◆ **Your instructions**
All of the data must be returned exactly as given.
== Segment start ==
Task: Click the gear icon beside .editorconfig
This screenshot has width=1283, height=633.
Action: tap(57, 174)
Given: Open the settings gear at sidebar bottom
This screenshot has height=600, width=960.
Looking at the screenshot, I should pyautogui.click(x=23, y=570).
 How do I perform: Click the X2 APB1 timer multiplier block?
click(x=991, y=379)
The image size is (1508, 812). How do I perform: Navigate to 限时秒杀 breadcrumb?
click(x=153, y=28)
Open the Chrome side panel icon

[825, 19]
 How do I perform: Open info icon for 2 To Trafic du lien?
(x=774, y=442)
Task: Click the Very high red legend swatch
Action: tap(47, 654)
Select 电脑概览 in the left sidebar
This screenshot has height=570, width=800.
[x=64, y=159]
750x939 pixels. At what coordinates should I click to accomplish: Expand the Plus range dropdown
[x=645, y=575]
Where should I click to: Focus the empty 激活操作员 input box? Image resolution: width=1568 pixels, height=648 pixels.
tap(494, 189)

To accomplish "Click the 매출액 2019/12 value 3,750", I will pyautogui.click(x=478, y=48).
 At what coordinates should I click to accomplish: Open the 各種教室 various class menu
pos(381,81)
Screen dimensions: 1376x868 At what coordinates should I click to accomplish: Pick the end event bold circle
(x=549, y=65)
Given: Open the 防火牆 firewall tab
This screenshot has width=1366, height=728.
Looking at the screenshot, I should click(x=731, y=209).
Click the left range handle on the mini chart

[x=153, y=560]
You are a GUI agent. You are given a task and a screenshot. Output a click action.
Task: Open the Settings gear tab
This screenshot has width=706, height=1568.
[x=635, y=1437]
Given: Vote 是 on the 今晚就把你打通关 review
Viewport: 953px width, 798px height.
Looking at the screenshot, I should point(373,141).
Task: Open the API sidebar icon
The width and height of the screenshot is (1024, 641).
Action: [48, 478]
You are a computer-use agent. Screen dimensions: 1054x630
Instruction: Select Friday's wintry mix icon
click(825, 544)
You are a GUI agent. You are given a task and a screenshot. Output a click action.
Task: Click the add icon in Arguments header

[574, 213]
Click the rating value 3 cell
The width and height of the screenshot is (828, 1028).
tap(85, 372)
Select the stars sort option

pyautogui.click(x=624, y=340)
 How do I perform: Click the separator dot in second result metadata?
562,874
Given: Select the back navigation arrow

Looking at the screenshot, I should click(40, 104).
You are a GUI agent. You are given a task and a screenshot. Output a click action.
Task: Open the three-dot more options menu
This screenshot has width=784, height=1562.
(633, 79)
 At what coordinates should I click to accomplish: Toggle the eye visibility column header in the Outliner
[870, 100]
== Segment end ==
◆ **Final answer**
Task: Click the gear icon beside .editorconfig
This screenshot has width=1283, height=633.
Action: tap(57, 174)
Given: Open the settings gear at sidebar bottom
This screenshot has height=600, width=960.
Looking at the screenshot, I should pyautogui.click(x=23, y=570).
 How do I perform: Click the X2 APB1 timer multiplier block?
click(x=991, y=379)
The image size is (1508, 812). How do I perform: Navigate to 限时秒杀 breadcrumb?
click(x=153, y=28)
Open the Chrome side panel icon

[825, 19]
 How do I perform: Open info icon for 2 To Trafic du lien?
(x=774, y=442)
Task: Click the Very high red legend swatch
Action: tap(47, 654)
Select 电脑概览 in the left sidebar
This screenshot has height=570, width=800.
[x=64, y=159]
750x939 pixels. At what coordinates should I click to accomplish: Expand the Plus range dropdown
[x=645, y=575]
Where should I click to: Focus the empty 激活操作员 input box? Image resolution: width=1568 pixels, height=648 pixels.
tap(494, 189)

To accomplish "Click the 매출액 2019/12 value 3,750", I will pyautogui.click(x=478, y=48).
 At what coordinates should I click to accomplish: Open the 各種教室 various class menu
pos(381,81)
Screen dimensions: 1376x868 At what coordinates should I click to accomplish: Pick the end event bold circle
(x=549, y=65)
Given: Open the 防火牆 firewall tab
This screenshot has width=1366, height=728.
Looking at the screenshot, I should click(x=731, y=209).
Click the left range handle on the mini chart

[x=153, y=560]
You are a GUI agent. You are given a task and a screenshot. Output a click action.
Task: Open the Settings gear tab
This screenshot has width=706, height=1568.
[x=635, y=1437]
Given: Vote 是 on the 今晚就把你打通关 review
Viewport: 953px width, 798px height.
Looking at the screenshot, I should point(373,141).
Task: Open the API sidebar icon
The width and height of the screenshot is (1024, 641).
Action: [48, 478]
You are a computer-use agent. Screen dimensions: 1054x630
Instruction: Select Friday's wintry mix icon
click(825, 544)
You are a GUI agent. You are given a task and a screenshot. Output a click action.
Task: Click the add icon in Arguments header

[574, 213]
Click the rating value 3 cell
The width and height of the screenshot is (828, 1028).
tap(85, 372)
Select the stars sort option

pyautogui.click(x=624, y=340)
 How do I perform: Click the separator dot in second result metadata?
562,874
Given: Select the back navigation arrow

Looking at the screenshot, I should click(40, 104).
You are a GUI agent. You are given a task and a screenshot. Output a click action.
Task: Open the three-dot more options menu
This screenshot has width=784, height=1562.
(633, 79)
 At what coordinates should I click to accomplish: Toggle the eye visibility column header in the Outliner
[870, 100]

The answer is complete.